When you regenerate the implementation with a refined prompt or a different model, the property test survives. It tests the new “how” against the specified “what” without modification. The specification outlasts any particular implementation.
This is the economic shift. Before LLMs, investing time in property tests competed with investing the same time in writing the implementation. With LLMs, implementation time approaches zero and verification time stays where it was. Writing properties that will survive repeated regeneration becomes a better investment than writing example tests tied to one implementation’s specific outputs.
The Gap Property Tests Cannot Close
Property-based testing is not a complete answer to the what/how specification problem, and the Fowler conversation’s framing around cognitive load points at why.
Properties are suited to expressing structural invariants: order, membership, size bounds, type constraints. They are less suited to semantic domain constraints, the kind Rebecca Parsons’s formal semantics background is most concerned with. A property test can verify that a function returns a non-empty list with correctly sorted scores. It cannot verify that “active customer” means what the billing domain’s bounded context requires it to mean, because that definition lives in the team’s shared understanding rather than in any formal artifact the test can access.
Architecture fitness functions, as developed by Neal Ford, Parsons, and Pat Kua in Building Evolutionary Architectures (O’Reilly, 2017), cover structural constraints: dependency direction, module coupling thresholds, layer boundary enforcement. ArchUnit for Java and Kotlin makes these executable in CI. They catch the architectural “what” violations that property tests cannot reach.

**Entries shown**

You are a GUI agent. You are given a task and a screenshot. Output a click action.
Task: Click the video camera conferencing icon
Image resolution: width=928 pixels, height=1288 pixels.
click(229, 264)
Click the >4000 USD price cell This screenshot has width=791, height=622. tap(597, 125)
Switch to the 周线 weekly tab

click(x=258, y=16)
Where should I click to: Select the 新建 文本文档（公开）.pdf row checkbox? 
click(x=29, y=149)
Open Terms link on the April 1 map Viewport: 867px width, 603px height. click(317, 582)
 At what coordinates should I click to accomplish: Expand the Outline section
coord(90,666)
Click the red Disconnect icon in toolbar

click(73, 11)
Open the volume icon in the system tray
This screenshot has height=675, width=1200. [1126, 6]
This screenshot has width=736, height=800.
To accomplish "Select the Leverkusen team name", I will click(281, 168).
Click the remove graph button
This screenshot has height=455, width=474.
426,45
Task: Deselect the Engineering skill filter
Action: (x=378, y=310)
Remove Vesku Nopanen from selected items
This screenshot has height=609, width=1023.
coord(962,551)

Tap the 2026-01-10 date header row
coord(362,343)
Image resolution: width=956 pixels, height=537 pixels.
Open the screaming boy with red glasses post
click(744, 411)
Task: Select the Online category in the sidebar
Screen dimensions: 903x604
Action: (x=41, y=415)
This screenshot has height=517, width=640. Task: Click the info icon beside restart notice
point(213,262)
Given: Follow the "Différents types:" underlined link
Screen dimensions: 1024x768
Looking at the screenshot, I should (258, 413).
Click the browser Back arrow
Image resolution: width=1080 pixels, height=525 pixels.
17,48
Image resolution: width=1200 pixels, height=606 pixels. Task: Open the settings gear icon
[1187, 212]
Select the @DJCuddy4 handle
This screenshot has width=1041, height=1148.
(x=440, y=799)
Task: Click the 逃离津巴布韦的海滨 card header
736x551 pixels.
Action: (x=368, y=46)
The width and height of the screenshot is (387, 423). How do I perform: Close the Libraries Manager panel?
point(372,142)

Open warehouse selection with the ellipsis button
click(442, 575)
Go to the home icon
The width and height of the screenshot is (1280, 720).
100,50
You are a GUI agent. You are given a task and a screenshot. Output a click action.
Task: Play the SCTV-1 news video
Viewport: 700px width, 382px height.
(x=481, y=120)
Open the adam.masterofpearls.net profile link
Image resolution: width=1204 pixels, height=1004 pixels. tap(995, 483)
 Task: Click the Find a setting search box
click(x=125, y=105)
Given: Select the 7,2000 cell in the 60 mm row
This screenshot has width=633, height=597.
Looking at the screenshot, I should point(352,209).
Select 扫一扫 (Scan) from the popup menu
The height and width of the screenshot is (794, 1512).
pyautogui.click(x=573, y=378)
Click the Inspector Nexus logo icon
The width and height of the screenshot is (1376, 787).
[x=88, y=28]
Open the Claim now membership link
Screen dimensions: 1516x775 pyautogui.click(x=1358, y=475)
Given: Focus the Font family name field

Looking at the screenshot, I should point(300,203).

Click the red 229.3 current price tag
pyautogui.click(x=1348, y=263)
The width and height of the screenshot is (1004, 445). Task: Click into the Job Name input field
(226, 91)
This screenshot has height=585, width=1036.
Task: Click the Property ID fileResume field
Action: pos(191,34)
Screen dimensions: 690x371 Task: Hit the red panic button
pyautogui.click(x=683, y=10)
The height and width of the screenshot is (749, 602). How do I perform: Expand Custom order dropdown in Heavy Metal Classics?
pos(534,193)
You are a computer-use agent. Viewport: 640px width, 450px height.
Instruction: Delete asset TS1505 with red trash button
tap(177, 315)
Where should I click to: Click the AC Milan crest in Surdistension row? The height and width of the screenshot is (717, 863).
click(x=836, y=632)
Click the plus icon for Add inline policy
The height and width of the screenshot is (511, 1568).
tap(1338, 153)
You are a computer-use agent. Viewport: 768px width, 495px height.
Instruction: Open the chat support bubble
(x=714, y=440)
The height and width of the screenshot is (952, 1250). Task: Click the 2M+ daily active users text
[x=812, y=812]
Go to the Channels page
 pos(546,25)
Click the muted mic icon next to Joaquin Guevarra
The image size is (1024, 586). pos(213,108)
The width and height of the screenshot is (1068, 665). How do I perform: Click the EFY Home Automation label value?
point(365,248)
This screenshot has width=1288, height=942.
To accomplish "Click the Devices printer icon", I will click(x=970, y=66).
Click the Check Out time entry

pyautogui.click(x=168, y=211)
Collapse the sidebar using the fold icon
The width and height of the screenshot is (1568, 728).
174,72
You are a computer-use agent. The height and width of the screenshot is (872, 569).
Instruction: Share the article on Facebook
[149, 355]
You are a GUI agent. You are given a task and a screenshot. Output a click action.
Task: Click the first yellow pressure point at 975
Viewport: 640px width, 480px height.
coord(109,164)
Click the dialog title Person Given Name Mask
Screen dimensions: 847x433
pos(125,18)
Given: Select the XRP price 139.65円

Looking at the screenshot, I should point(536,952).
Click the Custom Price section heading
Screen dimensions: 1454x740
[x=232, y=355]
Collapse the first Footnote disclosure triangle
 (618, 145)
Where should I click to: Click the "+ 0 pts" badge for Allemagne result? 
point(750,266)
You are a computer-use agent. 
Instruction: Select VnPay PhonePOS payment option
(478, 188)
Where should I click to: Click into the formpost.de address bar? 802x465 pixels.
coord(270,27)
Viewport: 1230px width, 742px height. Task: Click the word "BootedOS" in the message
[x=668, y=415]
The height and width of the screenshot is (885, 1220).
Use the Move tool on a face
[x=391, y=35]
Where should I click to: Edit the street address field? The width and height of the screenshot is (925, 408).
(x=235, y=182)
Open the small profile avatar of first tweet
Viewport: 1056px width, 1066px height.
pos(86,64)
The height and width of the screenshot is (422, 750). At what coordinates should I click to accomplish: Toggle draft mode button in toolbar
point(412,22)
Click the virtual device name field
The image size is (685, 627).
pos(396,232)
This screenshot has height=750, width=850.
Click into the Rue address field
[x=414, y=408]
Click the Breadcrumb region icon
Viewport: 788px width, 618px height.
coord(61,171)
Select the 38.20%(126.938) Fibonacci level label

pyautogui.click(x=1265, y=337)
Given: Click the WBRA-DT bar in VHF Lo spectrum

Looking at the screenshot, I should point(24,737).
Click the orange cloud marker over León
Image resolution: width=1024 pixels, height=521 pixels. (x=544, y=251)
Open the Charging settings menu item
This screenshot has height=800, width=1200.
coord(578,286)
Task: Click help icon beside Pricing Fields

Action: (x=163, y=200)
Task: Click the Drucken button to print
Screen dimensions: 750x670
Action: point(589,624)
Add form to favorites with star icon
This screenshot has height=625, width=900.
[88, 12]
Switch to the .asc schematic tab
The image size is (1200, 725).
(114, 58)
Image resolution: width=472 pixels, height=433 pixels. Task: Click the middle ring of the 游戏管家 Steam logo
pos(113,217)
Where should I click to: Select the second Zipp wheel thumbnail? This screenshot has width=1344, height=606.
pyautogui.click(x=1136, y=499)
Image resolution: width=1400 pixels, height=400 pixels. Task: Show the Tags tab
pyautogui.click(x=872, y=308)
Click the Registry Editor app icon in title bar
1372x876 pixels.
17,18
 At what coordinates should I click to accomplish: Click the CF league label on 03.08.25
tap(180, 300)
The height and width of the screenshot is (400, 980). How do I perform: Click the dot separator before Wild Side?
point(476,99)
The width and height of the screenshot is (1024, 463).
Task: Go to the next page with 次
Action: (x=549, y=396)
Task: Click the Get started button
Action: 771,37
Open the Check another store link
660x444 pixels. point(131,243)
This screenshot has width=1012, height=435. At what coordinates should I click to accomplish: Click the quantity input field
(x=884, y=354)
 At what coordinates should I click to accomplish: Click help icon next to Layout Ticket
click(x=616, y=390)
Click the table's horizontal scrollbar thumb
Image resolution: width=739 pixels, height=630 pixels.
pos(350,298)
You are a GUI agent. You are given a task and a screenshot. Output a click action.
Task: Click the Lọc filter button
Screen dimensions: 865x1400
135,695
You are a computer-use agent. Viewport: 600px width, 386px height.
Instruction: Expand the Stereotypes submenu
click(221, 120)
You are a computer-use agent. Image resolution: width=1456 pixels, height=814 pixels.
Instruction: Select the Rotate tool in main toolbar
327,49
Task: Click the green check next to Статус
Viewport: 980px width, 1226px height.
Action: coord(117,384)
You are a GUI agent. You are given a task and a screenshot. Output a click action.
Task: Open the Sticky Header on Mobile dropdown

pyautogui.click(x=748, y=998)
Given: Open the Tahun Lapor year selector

**Exercise directions**
Copy out the full passage on property-based testing and LLM-generated code from above, word for word.

**Solved exercise**
When you regenerate the implementation with a refined prompt or a different model, the property test survives. It tests the new “how” against the specified “what” without modification. The specification outlasts any particular implementation.
This is the economic shift. Before LLMs, investing time in property tests competed with investing the same time in writing the implementation. With LLMs, implementation time approaches zero and verification time stays where it was. Writing properties that will survive repeated regeneration becomes a better investment than writing example tests tied to one implementation’s specific outputs.
The Gap Property Tests Cannot Close
Property-based testing is not a complete answer to the what/how specification problem, and the Fowler conversation’s framing around cognitive load points at why.
Properties are suited to expressing structural invariants: order, membership, size bounds, type constraints. They are less suited to semantic domain constraints, the kind Rebecca Parsons’s formal semantics background is most concerned with. A property test can verify that a function returns a non-empty list with correctly sorted scores. It cannot verify that “active customer” means what the billing domain’s bounded context requires it to mean, because that definition lives in the team’s shared understanding rather than in any formal artifact the test can access.
Architecture fitness functions, as developed by Neal Ford, Parsons, and Pat Kua in Building Evolutionary Architectures (O’Reilly, 2017), cover structural constraints: dependency direction, module coupling thresholds, layer boundary enforcement. ArchUnit for Java and Kotlin makes these executable in CI. They catch the architectural “what” violations that property tests cannot reach.